Melawan Ujaran Kebencian di Dunia Maya

11

PASAMAN, Info31.id – Presiden Republik Indonesia memberikan arahan tentang pentingnya Sumber Daya Manusia yang memiliki talenta digital, dalam Webinar Indonesia Makin Cakap Digital, Jum’at (24/9/2021). Webinar membahas tentang “Melawan Ujaran Kebencian di Dunia Maya” oleh para narasumber yang mempunyai kompetensi di bidang masing-masing serta seorang content creator yang akan ikut berpartisipasi.

Kemkominfo melalui Direktorat Jenderal Aplikasi Informatika menyelenggarakan kegiatan Webinar Indonesia Makin Cakap Digital di Wilayah Sumatera di 77 Kab/Kota dari Aceh hingga Lampung. 4 kerangka digital yang akan diberikan dalam kegiatan tersebut, antara lain Kecakapan Digital, Keamanan Digital, Etika Digital dan Budaya Digital.

Sebagai Keynote Speaker adalah Gubernur Provinsi Sumatera Barat yaitu, H. Mahyeldi Ansharullah S.P., yang memberikan sambutan pembuka dan dukungan penuh untuk Literasi Digital Kominfo 2021.

Di era globalisasi ini, media sosial memegang peranan yang sangat penting dalam kebutuhan bersosialisasi dan komunikasi. Hal tersebut tak luput dengan adanya tindakan kejahatan bagi pengguna salah satunya ujaran kebencian.

Menurut Rahman Mukhlis, sebagai Experiential Learning Programmer, menjelaskan terdapat tiga melawan ujaran kebencian di media maya di antaranya selektif, evaluatif, dan antisipatif. Aspek dalam ujaran kebencian biasanya melibatkan suku, agama, ras, warna kulit, antar golongan, etnis, gender, disabilitas, hingga orientasi seksual.

Contoh perbuatan ujaran kebencian yaitu berupa penghinaan, penghasutan, provokasi, penistaan, pencemaran nama baik, penyebaran berita bohong, dan perbuatan tidak menyenangkan. Adapun motif orang dalam melakukan ujaran kebencian terkait faktor yang ada di dalam diri seperti tidak menerima perbedaan pendapat, tidak menyukai sesuati hal dengan menunjukkannya di media sosial, hingga pengungkapan emosi yang tidak terkontrol terhadap seseorang atau kelompok yang menimbulkan provokasi.

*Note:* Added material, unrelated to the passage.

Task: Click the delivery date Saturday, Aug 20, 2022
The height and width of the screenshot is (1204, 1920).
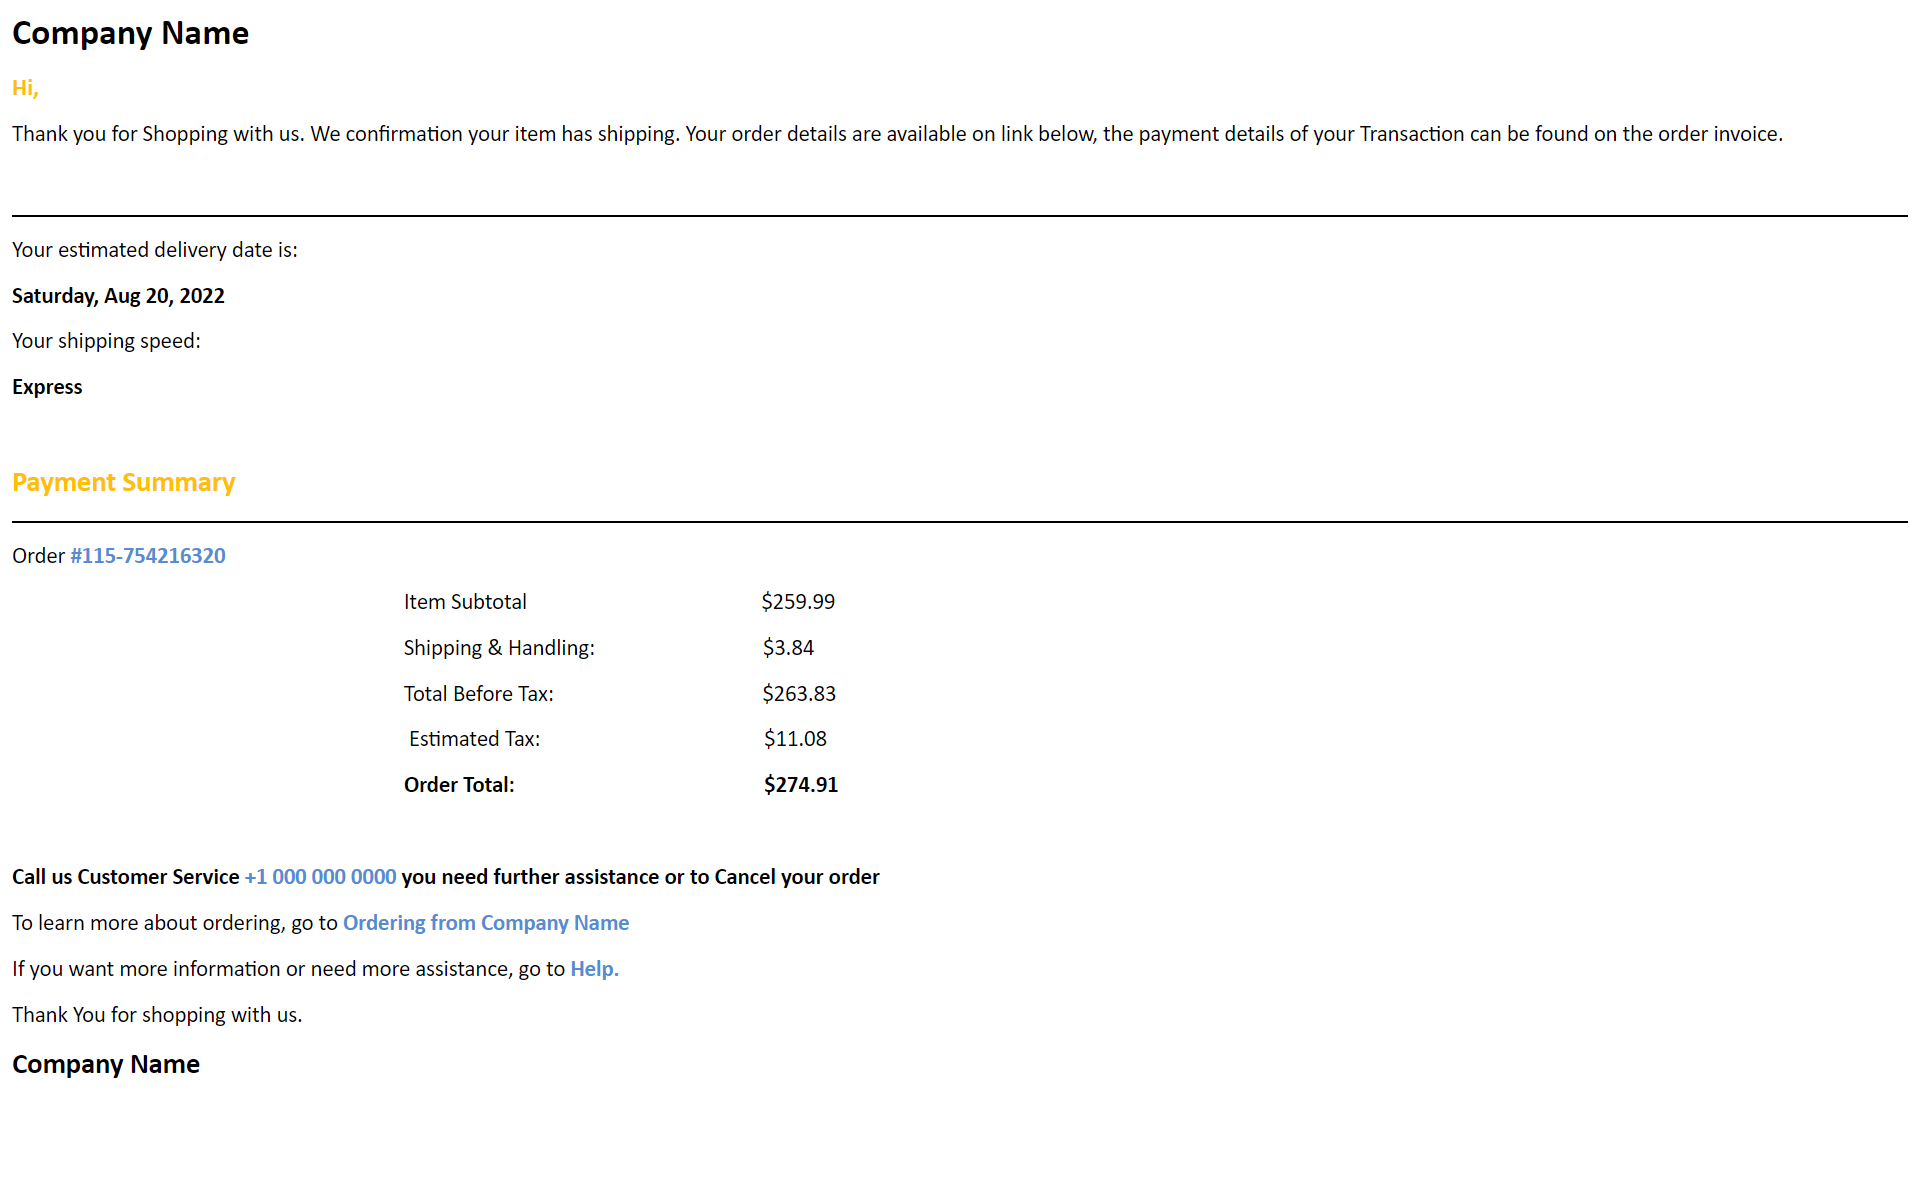Action: [118, 296]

Untuk menghindari sebagai pelaku ujaran kebencian setiap orang harus memahami tentang etika dalam berinternet atau disebut netiket. Seperti mengingat keberadaan orang lain, taat pada standart perilaku seperti halnya di dunia nyata, berpikir dulu sebelum komentar, gunakan bahasa yang sopan santun, menggunakan media sosial untuk berbahi ilmu, menghormati privasi orang lain, jangan menyalahgunakan kekuasaan, dan maafkan orang lain yang membuat kesalahan.